Monday, October 14, 2013

ENGL 801: Entry #2



Interface as Exordium: The Rhetoric of Interface

 
Carnegie, T.A.M. (2009). Interface as exordium: The rhetoric of interface. Computers and Composition, 26, 164-173. doi: 10.1016/j.compcom.2009.05.005

In this article, Carnegie responds to Manovich’s concerns for the decline of rhetoric in the face of new media and addresses questions regarding the relationship between rhetoric, composition, and new media. Carnegie uses these concerns as a rhetorical technique to introduce the concept of exordium—“a rhetorical means for ensuring the audience becomes and remains susceptible to persuasion” (p. 165). Carnegie argues that the interface in new media serves a rhetorical purpose and considering interface as the exordium of new media rhetoric and proposes three modes of interactivity as an approach to talking about and analyzing interface.

Before explaining the modes, Carnegie offers varied definitions of interface that range from physical arrangement to user interaction (p. 165). Broadly defined, “The interface facilitates and defines interaction, and it takes both concrete and abstract form” (p. 165). To illustrate this interaction, Carnegie offers the example of the printed text wherein the page acts as the point of contact.
In computer-mediated communication, however, the interface has become more pervasive and, therefore, more complicated. Carnegie defines interface “as the place of interaction whether the interactions are between user and computer, user and software, computer and software, user and content, software and content, user and culture, and the user and other users” (p. 165).

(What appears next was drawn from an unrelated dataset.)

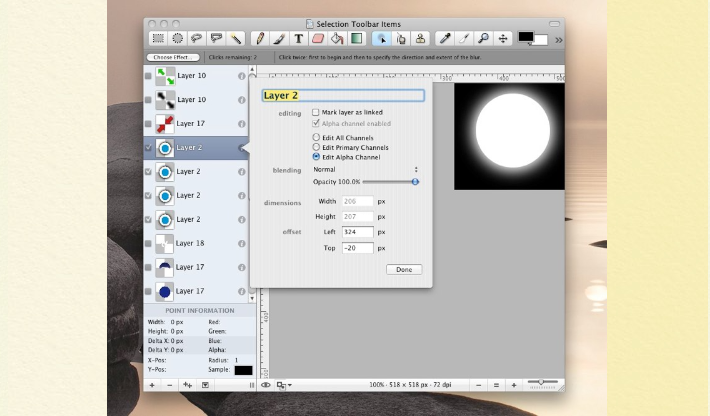Click the Zoom magnifier tool
Image resolution: width=710 pixels, height=416 pixels.
click(483, 39)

The interface as the common meeting point for technological, human, cultural, and social aspects, Carnegie argues, situates it as the exordium of new media and foregrounds a need for identifying and discussing the interactivity of new media and its rhetorical implications.

 This need, Carnegie proposes, can be addressed by the “rhetorical modes” of the interface in new media: multidirectionality, manipulability, and presence.

Multidirectionality: Often associated with hypertextuality, multidirectionality is the extent to which a user can exploit the direction of communication. It refers to the various roles that a user can play in a network (receiver, sender, or both receiver and sender) and the messages used to communicate. The two primary characteristics of multidirectionality that create interactivity are 1) the permitted roles of the receiver in the network, and 2) the referential and intertextual nature of the messages (p. 167).

Manipulability: Carnegie explains that in new media, the media can be dematerialized and subject to “algorithmic manipulation” that frees the interface from fixity. The level of interactivity is the degree to which the user can change, or manipulate, the interface. On the lowest level of interactivity, users cannot change the form or create content. At the highest level of interactivity, users request information and customize the interface (p. 168-169).

Presence: Carnegie cites McMillan’s definition of presence to explain it as a mode of interactivity that illustrates the degree to which users perceive being connected both socially and spatially. On a continuum of interactivity, immersion represents the lowest level of presence while engagement represents the highest level. Flow, Carnegie explains, “constitutes an intermediary state” between immersion and engagement wherein an individual “loses a sense of self and time and becomes intensely focused on the task at hand” (p. 170).

Carnegie reasserts that the modes of interactivity are not modes of argumentation—they are modes of the exordium. In new media, however, the exordium of the communication is the interface; it is ever-present and works to continuously engage the user in interaction. She concludes by arguing that increased interactivity increases attentiveness, empowerment, and control and therefore succeeds in making the user susceptible to persuasion.

Carnegie’s article furthers our class’s attempts to define how texts function in a digital environment. While we have not explicitly discussed rhetorical theory in relation to digital texts, Carnegie offers a way for us to examine how the interface functions rhetorically. Additionally, the modes of interactivity, especially multidirectionality, could offer an interesting approach to discussing authorship.

Finally, Carnegie’s article has been especially helpful for my own research project on Black Board. The modes help me understand not only how the interface of the discussion board might encourage or constrain the interactivity to make the forum more or less appealing to teachers and students but they also help me consider Selfe and Selfe and Feenberg’s arguments of democracy through a more concrete approach.